CUDA vs Vulkan for llama.cpp: Which Backend Should You Actually Run?
As of June 2026.
When you build llama.cpp, you pick a backend: the code path it uses to talk to your GPU. The two that come up most are CUDA (NVIDIA's own toolkit) and Vulkan (an open cross-vendor graphics and compute API). The choice changes how fast your model runs, which GPUs work at all, and how much setup you sign up for.
Here is the short version, and then the numbers behind it.
Short answer
- NVIDIA card: use CUDA. It is faster at everything and every tool supports it on day one.
- AMD card: it depends. ROCm is fastest at chewing through prompts; Vulkan is often faster at generating tokens, runs on Windows, and needs no toolkit install. For most people on a Radeon, Vulkan is the path of least resistance.
- Intel Arc: use SYCL (Intel's path) if you want speed; Vulkan is the easy fallback that runs everywhere but is slower.
- Apple Silicon: neither. Use the Metal backend, which is the native path on a Mac.
- Old, mixed, or unsupported GPUs: Vulkan. It is the one backend that runs on almost anything with a driver.
Vulkan is not "the slow option" anymore. In 2026 it is the universal option that has quietly closed most of the token-generation gap. CUDA is still the fastest option on the hardware it owns.
What these backends actually are
A backend is the layer that turns llama.cpp's math into instructions your GPU can run. Same model, same weights, different driver underneath.
- CUDA is NVIDIA's proprietary stack.

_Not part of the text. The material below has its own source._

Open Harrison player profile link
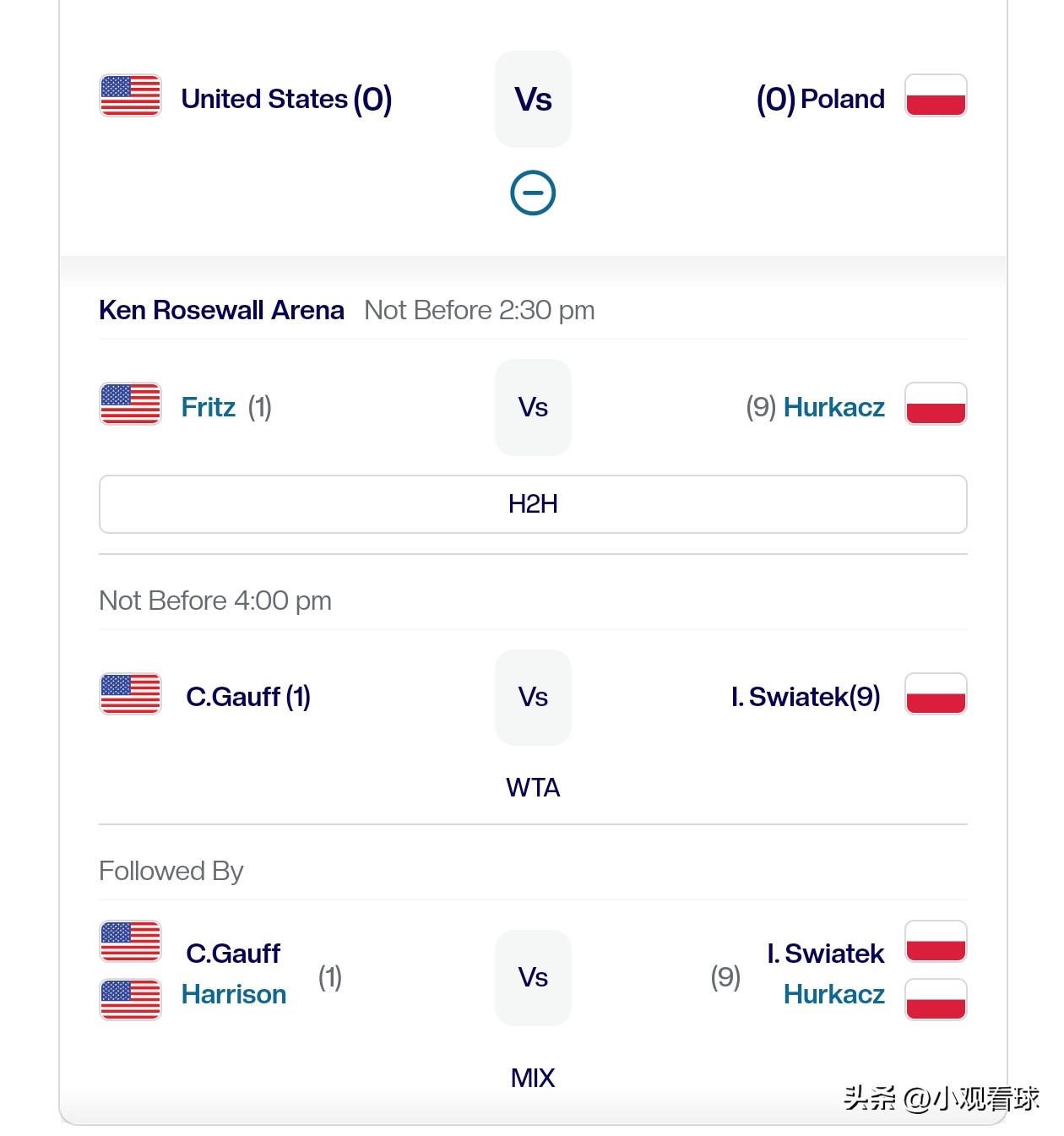Screen dimensions: 1064x1136 coord(234,994)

It only runs on NVIDIA GPUs, but it is the most mature compute platform in AI, and llama.cpp's CUDA backend gets the most attention.
- Vulkan is an open standard (from the Khronos Group) that runs on NVIDIA, AMD, Intel, Apple (via a translation layer), Android, and a long tail of older cards. One build, almost every GPU.
- ROCm is AMD's CUDA equivalent. Fast on supported Radeon and Instinct cards, but historically Linux-first and pickier about which GPUs it supports.
- SYCL is Intel's path for Arc GPUs, tuned for Intel's matrix hardware.
llama.cpp ships all of these. The question is which one to compile and run for your card. Our hardware dataset tags every build with its stack and a software-maturity score for exactly this reason: a CUDA NVIDIA build scores 5 of 5 for maturity, a ROCm Radeon build sits around 3, and the newer SYCL/Vulkan Intel path is a 2 (measured, from our dataset, last refreshed June 13, 2026).
The one split that explains everything: prefill vs decode
Two numbers decide whether a backend feels fast, and they behave differently:
- Prompt processing (prefill, often "pp512"): how fast the model reads your prompt before it answers. This is compute-bound, so it rewards raw math throughput and mature kernels. CUDA and ROCm win here.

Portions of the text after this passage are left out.